• WHAT YOU NEED TO DO:
Nothing but the data, repeated exactly, belongs in the answer.

• PROVIDED ENTRIES:
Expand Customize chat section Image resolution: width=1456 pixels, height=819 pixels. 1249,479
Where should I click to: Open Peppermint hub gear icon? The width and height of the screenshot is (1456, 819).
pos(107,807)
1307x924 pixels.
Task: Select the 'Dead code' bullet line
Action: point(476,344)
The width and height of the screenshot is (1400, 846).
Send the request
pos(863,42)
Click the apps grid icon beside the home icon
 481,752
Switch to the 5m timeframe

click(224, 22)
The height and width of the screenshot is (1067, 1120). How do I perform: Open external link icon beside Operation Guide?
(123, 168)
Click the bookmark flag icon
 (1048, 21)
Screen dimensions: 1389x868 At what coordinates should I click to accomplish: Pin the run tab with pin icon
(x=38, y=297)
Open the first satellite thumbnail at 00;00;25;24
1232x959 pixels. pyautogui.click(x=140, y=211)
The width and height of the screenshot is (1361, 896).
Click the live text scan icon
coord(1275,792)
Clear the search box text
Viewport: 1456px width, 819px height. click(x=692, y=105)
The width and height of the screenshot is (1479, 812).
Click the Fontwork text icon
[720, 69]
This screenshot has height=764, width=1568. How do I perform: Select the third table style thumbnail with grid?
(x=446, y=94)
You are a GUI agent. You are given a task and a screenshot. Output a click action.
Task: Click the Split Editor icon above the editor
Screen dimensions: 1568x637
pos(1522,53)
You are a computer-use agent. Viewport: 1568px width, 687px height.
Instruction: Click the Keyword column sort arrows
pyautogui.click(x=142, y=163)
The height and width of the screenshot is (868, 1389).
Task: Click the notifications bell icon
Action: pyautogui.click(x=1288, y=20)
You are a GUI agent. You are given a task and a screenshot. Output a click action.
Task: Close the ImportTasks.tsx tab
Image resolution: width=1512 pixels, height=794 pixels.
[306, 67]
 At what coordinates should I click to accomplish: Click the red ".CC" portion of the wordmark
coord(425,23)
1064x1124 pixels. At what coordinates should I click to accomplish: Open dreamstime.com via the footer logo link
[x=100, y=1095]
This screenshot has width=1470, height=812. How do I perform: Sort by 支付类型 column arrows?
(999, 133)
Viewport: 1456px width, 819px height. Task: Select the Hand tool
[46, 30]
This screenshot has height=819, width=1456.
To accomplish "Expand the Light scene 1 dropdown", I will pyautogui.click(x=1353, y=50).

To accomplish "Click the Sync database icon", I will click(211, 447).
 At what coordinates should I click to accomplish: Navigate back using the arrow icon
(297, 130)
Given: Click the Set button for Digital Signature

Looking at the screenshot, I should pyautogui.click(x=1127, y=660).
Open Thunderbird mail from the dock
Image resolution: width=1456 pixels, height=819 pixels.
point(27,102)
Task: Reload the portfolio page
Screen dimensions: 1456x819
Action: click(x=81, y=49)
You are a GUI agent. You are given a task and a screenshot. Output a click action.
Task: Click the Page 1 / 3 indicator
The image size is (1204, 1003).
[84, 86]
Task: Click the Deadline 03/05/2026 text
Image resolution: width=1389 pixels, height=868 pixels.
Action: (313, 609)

• SOLUTION TO THIS PROBLEM:
Expand Customize chat section Image resolution: width=1456 pixels, height=819 pixels. 1249,479
Where should I click to: Open Peppermint hub gear icon? The width and height of the screenshot is (1456, 819).
pos(107,807)
1307x924 pixels.
Task: Select the 'Dead code' bullet line
Action: point(476,344)
The width and height of the screenshot is (1400, 846).
Send the request
pos(863,42)
Click the apps grid icon beside the home icon
 481,752
Switch to the 5m timeframe

click(224, 22)
The height and width of the screenshot is (1067, 1120). How do I perform: Open external link icon beside Operation Guide?
(123, 168)
Click the bookmark flag icon
 (1048, 21)
Screen dimensions: 1389x868 At what coordinates should I click to accomplish: Pin the run tab with pin icon
(x=38, y=297)
Open the first satellite thumbnail at 00;00;25;24
1232x959 pixels. pyautogui.click(x=140, y=211)
The width and height of the screenshot is (1361, 896).
Click the live text scan icon
coord(1275,792)
Clear the search box text
Viewport: 1456px width, 819px height. click(x=692, y=105)
The width and height of the screenshot is (1479, 812).
Click the Fontwork text icon
[720, 69]
This screenshot has height=764, width=1568. How do I perform: Select the third table style thumbnail with grid?
(x=446, y=94)
You are a GUI agent. You are given a task and a screenshot. Output a click action.
Task: Click the Split Editor icon above the editor
Screen dimensions: 1568x637
pos(1522,53)
You are a computer-use agent. Viewport: 1568px width, 687px height.
Instruction: Click the Keyword column sort arrows
pyautogui.click(x=142, y=163)
The height and width of the screenshot is (868, 1389).
Task: Click the notifications bell icon
Action: pyautogui.click(x=1288, y=20)
You are a GUI agent. You are given a task and a screenshot. Output a click action.
Task: Close the ImportTasks.tsx tab
Image resolution: width=1512 pixels, height=794 pixels.
[306, 67]
 At what coordinates should I click to accomplish: Click the red ".CC" portion of the wordmark
coord(425,23)
1064x1124 pixels. At what coordinates should I click to accomplish: Open dreamstime.com via the footer logo link
[x=100, y=1095]
This screenshot has width=1470, height=812. How do I perform: Sort by 支付类型 column arrows?
(999, 133)
Viewport: 1456px width, 819px height. Task: Select the Hand tool
[46, 30]
This screenshot has height=819, width=1456.
To accomplish "Expand the Light scene 1 dropdown", I will pyautogui.click(x=1353, y=50).

To accomplish "Click the Sync database icon", I will click(211, 447).
 At what coordinates should I click to accomplish: Navigate back using the arrow icon
(297, 130)
Given: Click the Set button for Digital Signature

Looking at the screenshot, I should pyautogui.click(x=1127, y=660).
Open Thunderbird mail from the dock
Image resolution: width=1456 pixels, height=819 pixels.
point(27,102)
Task: Reload the portfolio page
Screen dimensions: 1456x819
Action: click(x=81, y=49)
You are a GUI agent. You are given a task and a screenshot. Output a click action.
Task: Click the Page 1 / 3 indicator
The image size is (1204, 1003).
[84, 86]
Task: Click the Deadline 03/05/2026 text
Image resolution: width=1389 pixels, height=868 pixels.
Action: (313, 609)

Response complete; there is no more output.